» Page
####
2. During our meeting I challenged Clifford about whether he ever felt bad about his marketing of people like Kerry Katona (in the headlines at the time) who, I suggested, maybe needed help rather than publicity. Clifford exploded and lectured me on journalism’s realities. He derided my work on miscarriage of justice cases and more or less told me I didn’t know how the business or real world worked. He’d obviously done his homework on me and I saw an aggressive and street-fighter tough side to him that he’d concealed previously and afterwards. This was never mentioned in the final edit. Instead I was encouraged to play up his ordinary tastes as far as office decor goes and his ‘everyman’ image. Both of these were true enough but were at odds with his outburst towards me.
####
» Items
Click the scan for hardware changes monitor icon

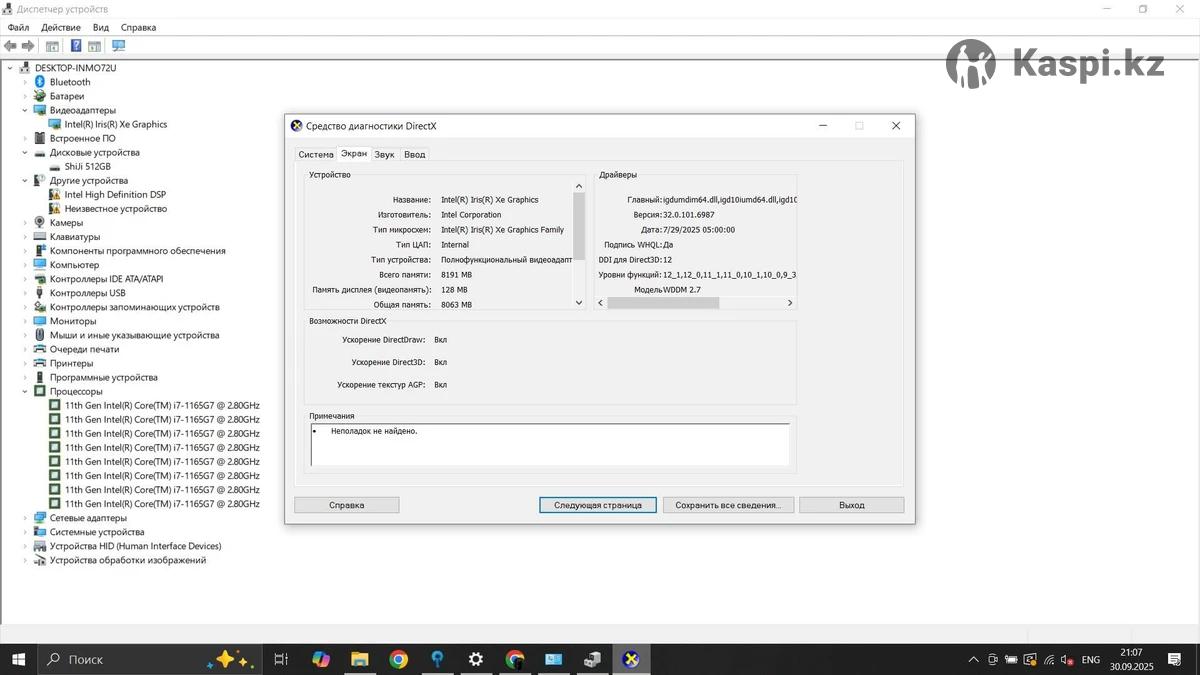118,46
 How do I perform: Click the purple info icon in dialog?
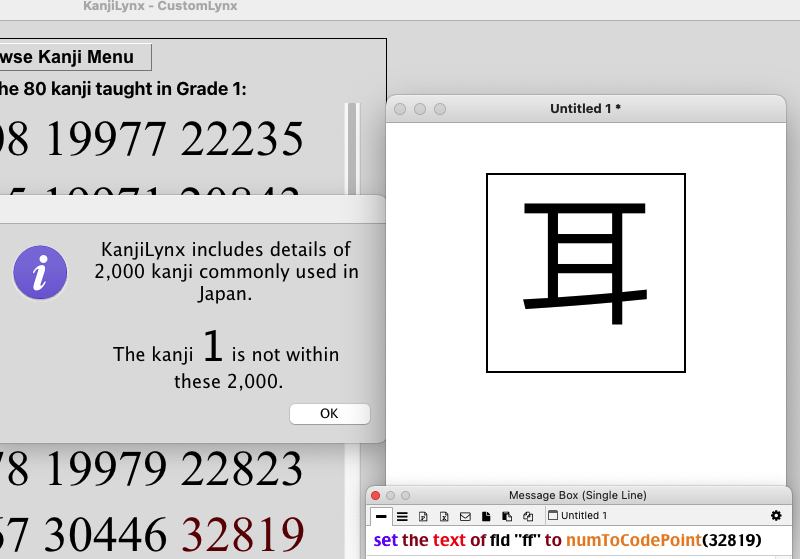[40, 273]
####
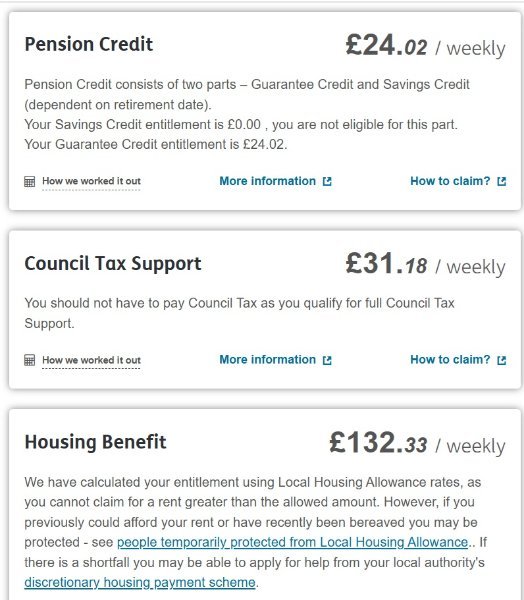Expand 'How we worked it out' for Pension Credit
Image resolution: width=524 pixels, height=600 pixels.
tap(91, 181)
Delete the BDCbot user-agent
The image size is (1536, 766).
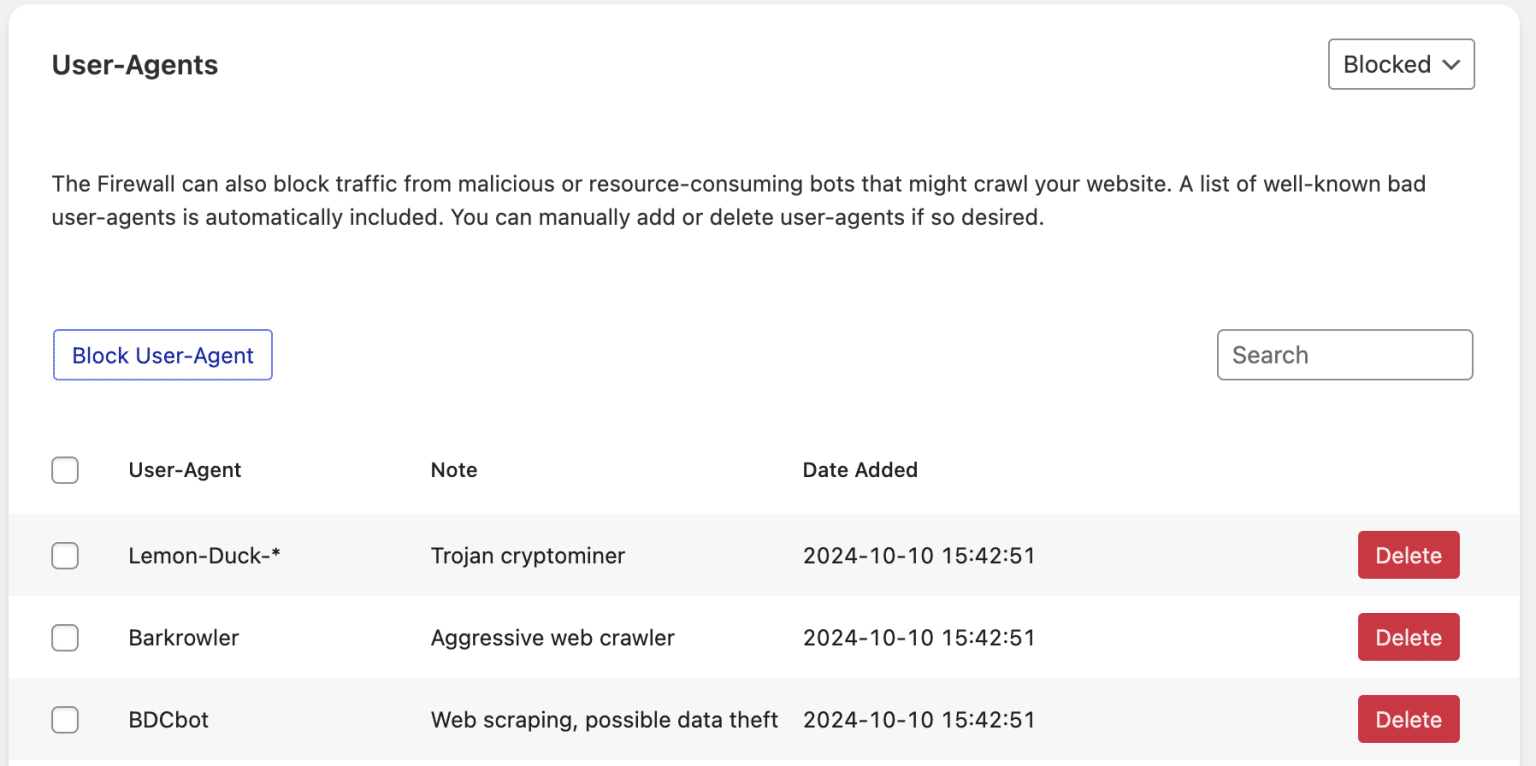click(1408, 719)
####
» What you will do
[1] In the passage about the meeting with Clifford, list the actions the two sentences beginning "Clifford exploded" attribute to Clifford.
[2] Rewrite the part of the passage about the meeting with Clifford from "2. During our" up to and including "outburst towards me.", substituting "tirade" for "outburst".

» The responses
[1]
- Exploded
- Lectured the writer on journalism's realities
- Derided the writer's work on miscarriage of justice cases
- More or less told the writer that the writer didn't know how the business or real world worked

[2]
2. During our meeting I challenged Clifford about whether he ever felt bad about his marketing of people like Kerry Katona (in the headlines at the time) who, I suggested, maybe needed help rather than publicity. Clifford exploded and lectured me on journalism’s realities. He derided my work on miscarriage of justice cases and more or less told me I didn’t know how the business or real world worked. He’d obviously done his homework on me and I saw an aggressive and street-fighter tough side to him that he’d concealed previously and afterwards. This was never mentioned in the final edit. Instead I was encouraged to play up his ordinary tastes as far as office decor goes and his ‘everyman’ image. Both of these were true enough but were at odds with his tirade towards me.